Bristol Events
Tuesday, 19 January 2010
"We are gods and we have to
get good at it"
Environmental "heretic" Stewart Brand came to Bristol Monday evening to present the case for "ecopragmatism" in the face of potentially catastrophic global climate change.

Brand's long-term friend and collaborator, musician Brian Eno, praised him for his untiring commitment to the planet at the evening talk in St.
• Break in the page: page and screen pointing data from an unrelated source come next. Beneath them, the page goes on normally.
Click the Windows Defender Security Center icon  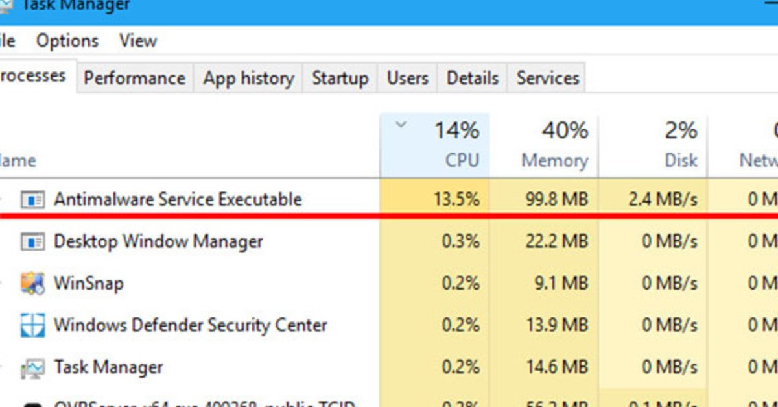click(32, 325)
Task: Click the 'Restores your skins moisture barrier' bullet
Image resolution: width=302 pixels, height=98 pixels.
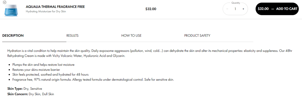Action: pyautogui.click(x=36, y=70)
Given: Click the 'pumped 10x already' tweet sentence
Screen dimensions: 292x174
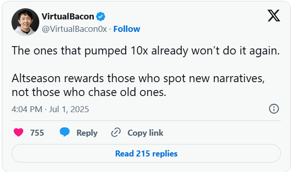Looking at the screenshot, I should (x=146, y=51).
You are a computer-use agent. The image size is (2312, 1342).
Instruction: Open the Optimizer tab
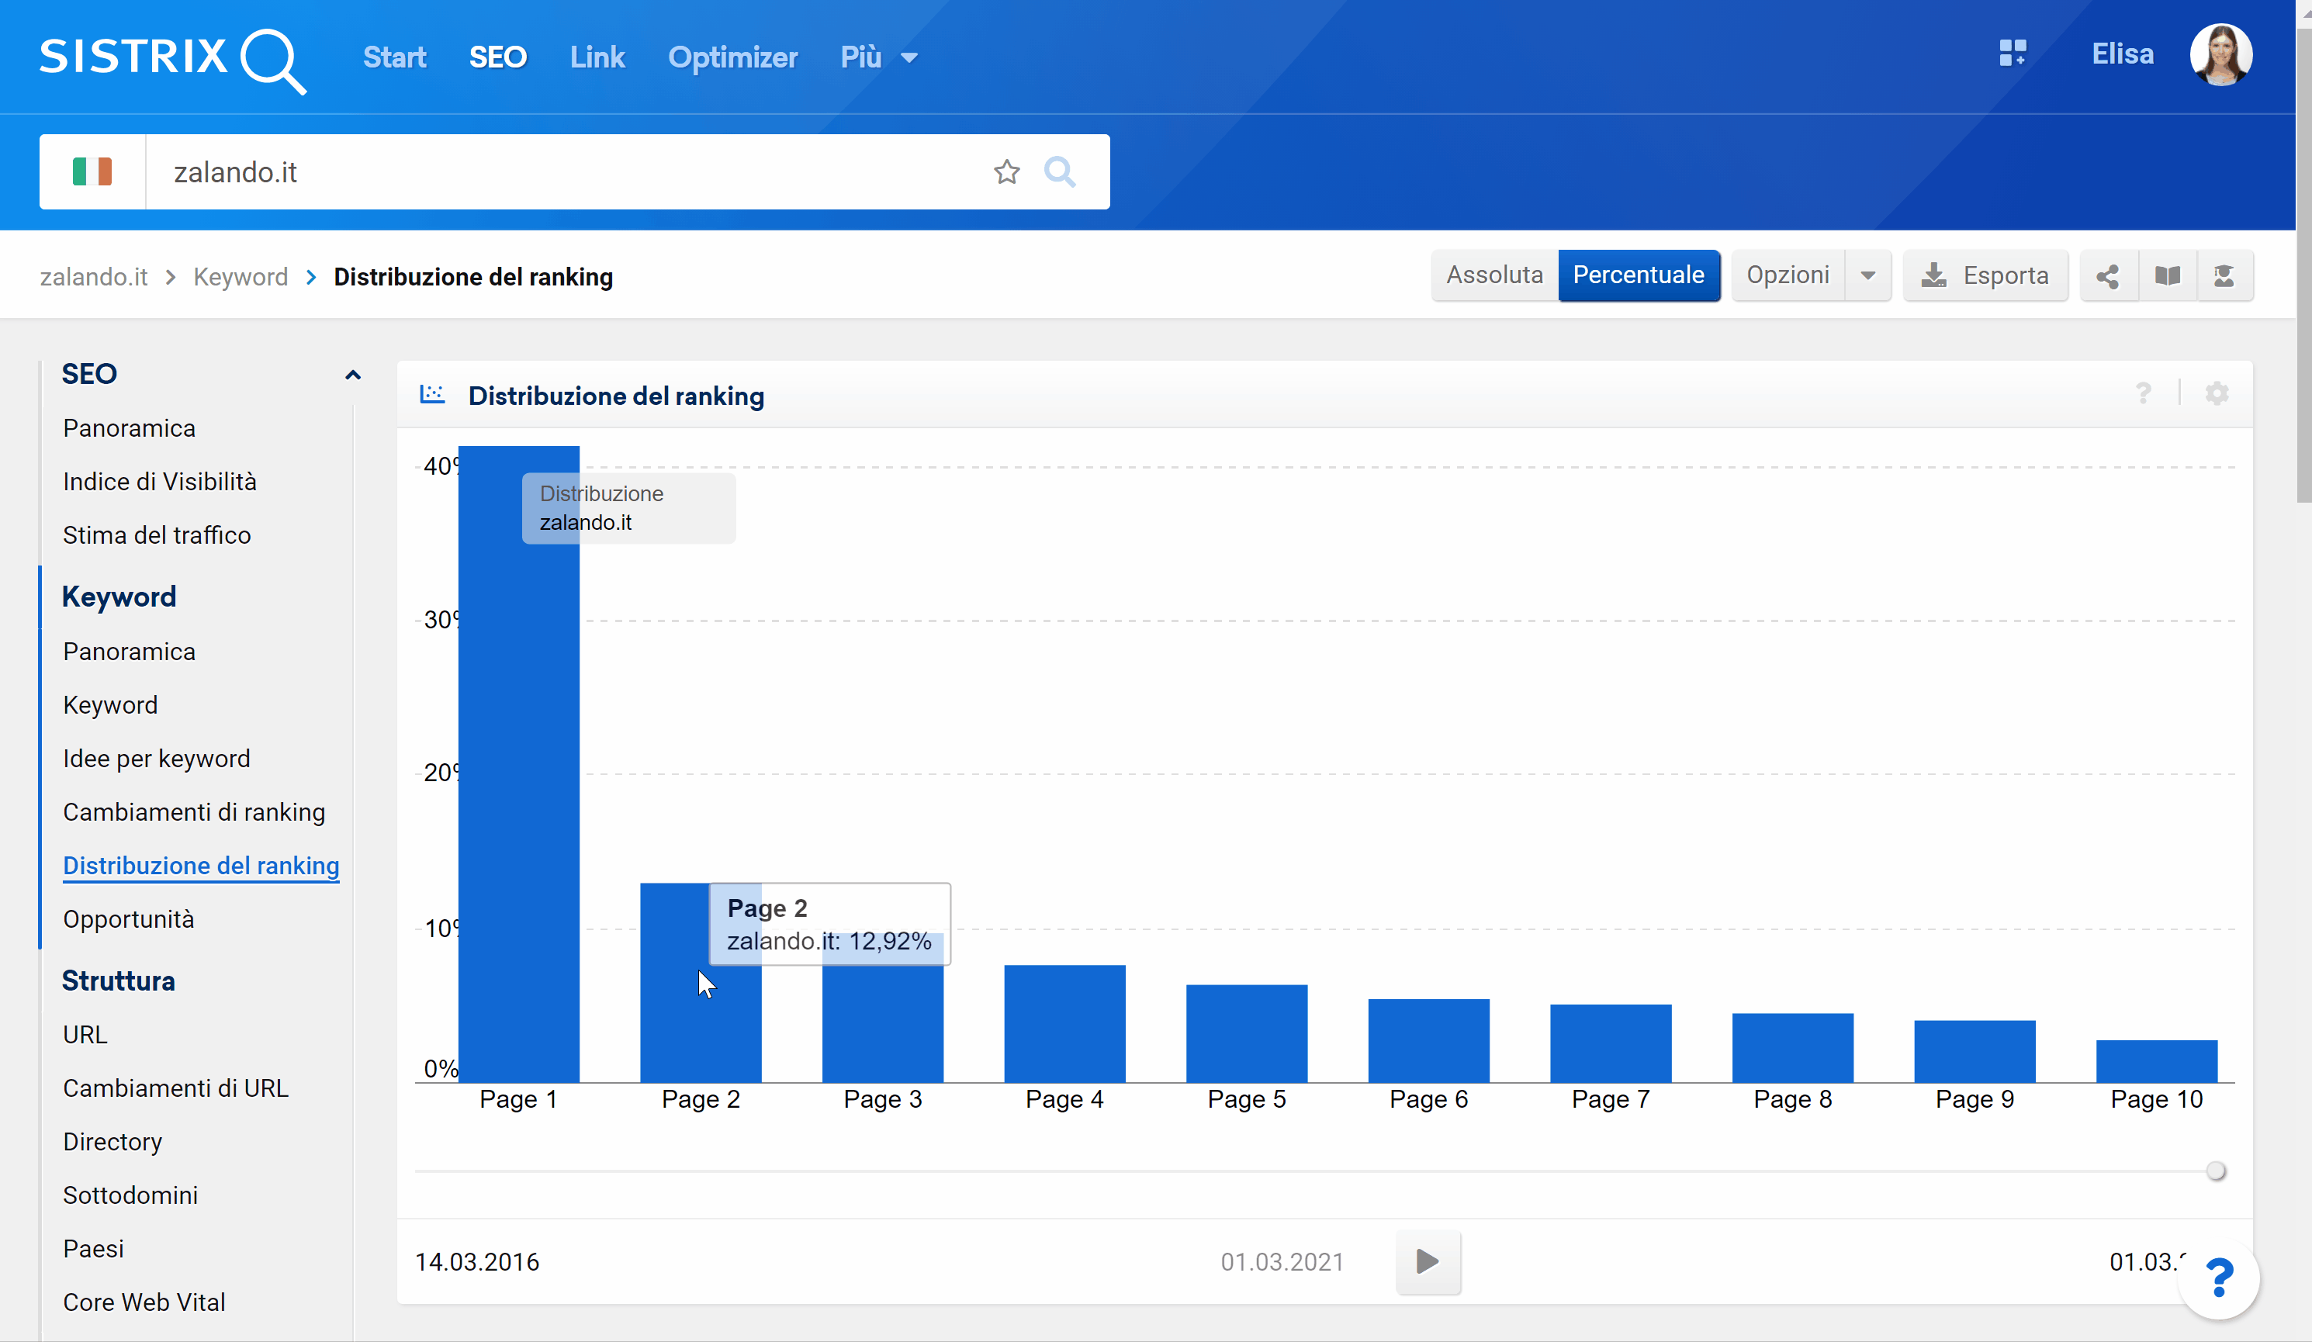[x=732, y=57]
George's.
Eno welcomed the fact that in a field such as environmentalism that often attracts religious fervour, Brand's approach was "unideological".
Eno said that Brand's successful campaign in the 1960s to have NASA publish colour images of Earth from the Apollo missions "did more for environmentalism than any other one single picture".
Speaking to a nearly full house, Brand croaked with a voice like static owing to a recent cold, "The climate problem is global, so the solutions must be global."
He presented the ideas in his new book, "Whole Earth Discipline: An Ecopragmatist Manifesto", which build upon what he called his four environmental heresies, proclaimed to the not-for-profit TED organisation in 2009.
The four heresies were: cities are green, nuclear power is green, genetic engineering is green and geoengineering is probably necessary.

Five-sixths of the world's population lives in the developing world and they are abandoning their villages in the millions: Brand estimates 1.3 million people a week move from the countryside into cities.
Brand sees this development as a good thing as it is much easier to provide services for people who are densely packed together, and when they leave subsistence farming behind in the countryside, it returns to a more natural state.
Turning to power, Brand noted that the world currently produces 16 terawatts (TW), two-thirds of which comes from burning fossil fuels.
In order to maintain carbon dioxide levels in the atmosphere at 450 parts per million, Brand says we would need to replace 13TW of the 16TW total with green energy.
Splitting the 13TW up between wind, hydroelectric, tidal, solar and geothermal would still result in the loss of an area of land the size of North America, a mythical place he dubbed Renewistan.
The 2007 report by the United Nations Intergovernmental Panel on Climate Change predicted a concentration of carbon dioxide in the atmosphere of 450ppm would result in a global rise in average temperature of 2.8 to 3.2 degrees and a rise in sea level of between 0.6 and 1.9 metres.
Nuclear energy is the way to go, Brand said, pointing to a range of new-generation small modular reactors, like the SSTAR (small, sealed, transportable, autonomous reactor), coming on the market from manufacturers like Toshiba, Hyperion Power, Babcock & Wilcox and NuScale Power that cost relatively little and produce between 10MW and 100MW of electricity.
When questioned about limited uranium resources, he said there was plenty of uranium, not only in friendly countries like Canada and Australia, but also in decommissioned nuclear warheads.
He also said the next generation of reactor should use waste from the previous generation as fuel, and companies like TerraPower had also produced reactors that use the more abundant mineral thorium.
Brand is a firm advocate of organic food, but he said it could be enhanced with genetic modification.
Brand was scathing about Western organisations like Greenpeace and Friends of the Earth that had opposed genetically modified crops for Africa.
Quoting the Nuffield Council on Bioethics, he spoke of the "moral imperative" of providing GM staples like cassava, sorghum and golden rice, or rice enhanced with vitamin A, to developing countries.
On the final topic of geoengineering, Brand said he was relectant to support it, but said the planet may be forced into it.
When the Philippine volcano Mount Pinatubo erupted in 1991, it pumped 20 million tons of sulphur dioxide into the atmosphere, resulting in a drop in global temperatures.
"If we have one Pinatubo every year, the climate would cool by three degree Centigrade," Brand said.
For a fraction of the cost of switching to green energy, we could pump SO2 into the atmosphere, Brand said.
UK scientist Stephen Salter has also suggested spraying seawater from peripatetic vessels on the oceans into the atmosphere to enhance the albedo of clouds, increasing the amount of sunlight reflected back into space.
Brand concluded by saying, "We are gods and we have to get good at it."
Lifelong environmentalist Brand, 71, founded, edited and published the "Whole Earth Catalog" in the late 1960s, followed by the CoEvolution Quarterly in 1974.
Brand also founded the Hackers Conference and the Whole Earth 'Lectronic Link (WELL), a precursor of the internet, in 1984.
He set up the Global Business Network in 1988 and the Long Now Foundation in 1996, which aims to promote "slower/better" thinking and which is building a clock that will run for 10,000 years.
Green Party Policy
The Green Party is opposed to nuclear power, GM crops and geoengineering.